Di sicuro la candidatura è partita con le premesse peggiori. Lo spiega chiaramente il ministro degli Esteri Antonio Tajani: «Era una mission impossible, lo sapevamo». Poi rimette in ordine i fatti, a partire dal rifiuto di Raggi di correre per le Olimpiadi del 2024: «Forse l'occasione persa era quella delle Olimpiadi, non bisognava rinunciare alle Olimpiadi, quelle le avremmo vinte». Nel 2016 è stata l'allora sindaca pentastellata della Capitale a rifiutare a priori l'ipotesi di ospitare i Giochi, in nome dell'ortodossia grillina che preferisce la «decrescita felice» alle opportunità di sviluppo.
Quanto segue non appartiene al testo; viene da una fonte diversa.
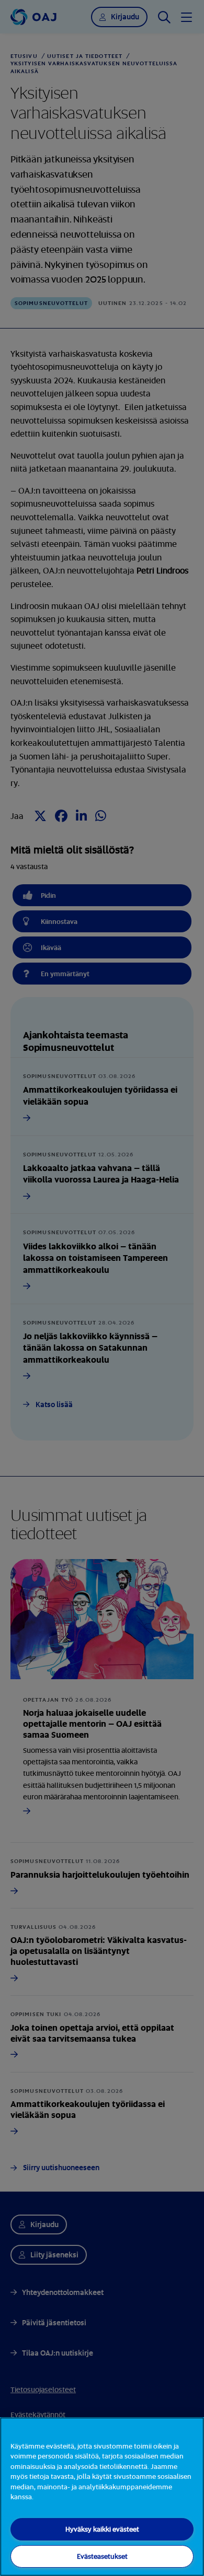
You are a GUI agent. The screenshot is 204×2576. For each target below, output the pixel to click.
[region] (102, 2496)
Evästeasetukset (102, 2556)
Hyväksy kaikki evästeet (102, 2529)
Le Olimpiadi? Per Raggi erano un ricettacolo di «sprechi e corruzione». Poi la sindaca ha provato a rifarsi con l'Expo, trovando la sponda dell'allora premier Giuseppe Conte e dell'allora ministro degli Esteri Luigi Di Maio. Il sindaco Gualtieri, del Pd, ora se ne lava le mani: «Roma può andare avanti anche senza Expo. Non abbiamo mai basato lo sviluppo della città su Expo e tutti i progetti vanno avanti». Poi recrimina: «L'Ue non è mai unita in queste votazioni, comunque nessuna polemica con il governo, con Meloni siamo in contatto costante».
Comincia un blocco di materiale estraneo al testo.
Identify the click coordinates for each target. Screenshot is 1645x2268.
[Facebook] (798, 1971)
«Meloni spieghi il disinvestimento politico su Roma», attacca invece Conte. Per Matteo Renzi di Italia Viva la sconfitta «è una vergogna per Meloni e Tajani». Dal governo anche il ministro delle Imprese e del Made in Italy Adolfo Urso ricorda la genesi della candidatura: «Siamo partiti tardi: il governo Conte e la sindaca Raggi decisero di proporre in ritardo questa candidatura come una sorta di ripiego a fronte del rifiuto delle Olimpiadi». «Abbiamo lavorato male», dice Carlo Calenda di Azione. Mentre la segretaria del Pd Elly Schlein accusa i vincitori sauditi: «Pesano i petrodollari». La verità è che la candidatura per Expo, nel 2020, rappresentava solo un'occasione mediatica per Raggi, che aveva l'obiettivo di ripulire la sua immagine di «sindaca del no» dopo il gran rifiuto delle Olimpiadi del 2024.
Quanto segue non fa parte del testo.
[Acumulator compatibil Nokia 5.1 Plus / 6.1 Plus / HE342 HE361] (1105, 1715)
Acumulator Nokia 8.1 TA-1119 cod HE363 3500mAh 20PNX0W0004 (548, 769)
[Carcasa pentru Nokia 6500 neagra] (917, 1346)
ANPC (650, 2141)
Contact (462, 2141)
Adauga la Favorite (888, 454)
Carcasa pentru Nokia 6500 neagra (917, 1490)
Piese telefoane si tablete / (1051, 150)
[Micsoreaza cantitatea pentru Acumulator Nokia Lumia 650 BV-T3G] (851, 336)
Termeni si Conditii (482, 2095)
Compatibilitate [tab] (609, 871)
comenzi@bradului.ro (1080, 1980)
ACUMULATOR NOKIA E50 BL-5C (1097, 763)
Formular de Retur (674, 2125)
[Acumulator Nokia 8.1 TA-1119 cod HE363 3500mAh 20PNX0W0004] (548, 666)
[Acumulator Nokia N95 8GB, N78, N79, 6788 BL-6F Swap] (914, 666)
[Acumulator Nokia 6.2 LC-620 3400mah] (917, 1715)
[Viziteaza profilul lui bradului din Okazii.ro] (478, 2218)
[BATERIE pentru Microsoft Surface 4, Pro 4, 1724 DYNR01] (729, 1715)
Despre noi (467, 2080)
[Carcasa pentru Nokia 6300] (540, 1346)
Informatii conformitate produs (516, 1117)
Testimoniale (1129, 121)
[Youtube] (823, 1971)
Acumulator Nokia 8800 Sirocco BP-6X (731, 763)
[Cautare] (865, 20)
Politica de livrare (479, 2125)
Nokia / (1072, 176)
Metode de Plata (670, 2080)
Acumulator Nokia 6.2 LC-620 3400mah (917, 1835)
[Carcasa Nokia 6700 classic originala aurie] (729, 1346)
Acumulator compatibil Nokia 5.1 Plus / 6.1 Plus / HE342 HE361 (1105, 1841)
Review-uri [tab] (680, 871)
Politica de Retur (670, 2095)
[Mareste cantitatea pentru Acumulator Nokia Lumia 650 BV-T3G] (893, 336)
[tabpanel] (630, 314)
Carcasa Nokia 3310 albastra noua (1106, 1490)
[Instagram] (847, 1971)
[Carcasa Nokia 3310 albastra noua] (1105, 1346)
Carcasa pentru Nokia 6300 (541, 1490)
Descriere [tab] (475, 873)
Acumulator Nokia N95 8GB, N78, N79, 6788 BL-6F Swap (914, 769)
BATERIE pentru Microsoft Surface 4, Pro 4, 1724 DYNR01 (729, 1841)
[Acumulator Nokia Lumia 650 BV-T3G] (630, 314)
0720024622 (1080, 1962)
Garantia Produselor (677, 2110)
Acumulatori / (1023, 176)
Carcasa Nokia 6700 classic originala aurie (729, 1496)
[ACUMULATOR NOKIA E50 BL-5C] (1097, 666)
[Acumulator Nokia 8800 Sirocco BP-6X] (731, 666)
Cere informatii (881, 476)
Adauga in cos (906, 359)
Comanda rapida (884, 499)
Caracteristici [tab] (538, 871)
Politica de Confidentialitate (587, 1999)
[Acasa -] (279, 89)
Un no speculare alla ben poca convinzione con cui l'ex sindaca M5s di Torino Chiara Appendino ha sostenuto l'ipotesi di tenere nel capoluogo piemontese le Olimpiadi invernali del 2026, poi andate a Milano e Cortina. Mentre stavolta l'hanno spuntata i sauditi e ci hanno superato i coreani.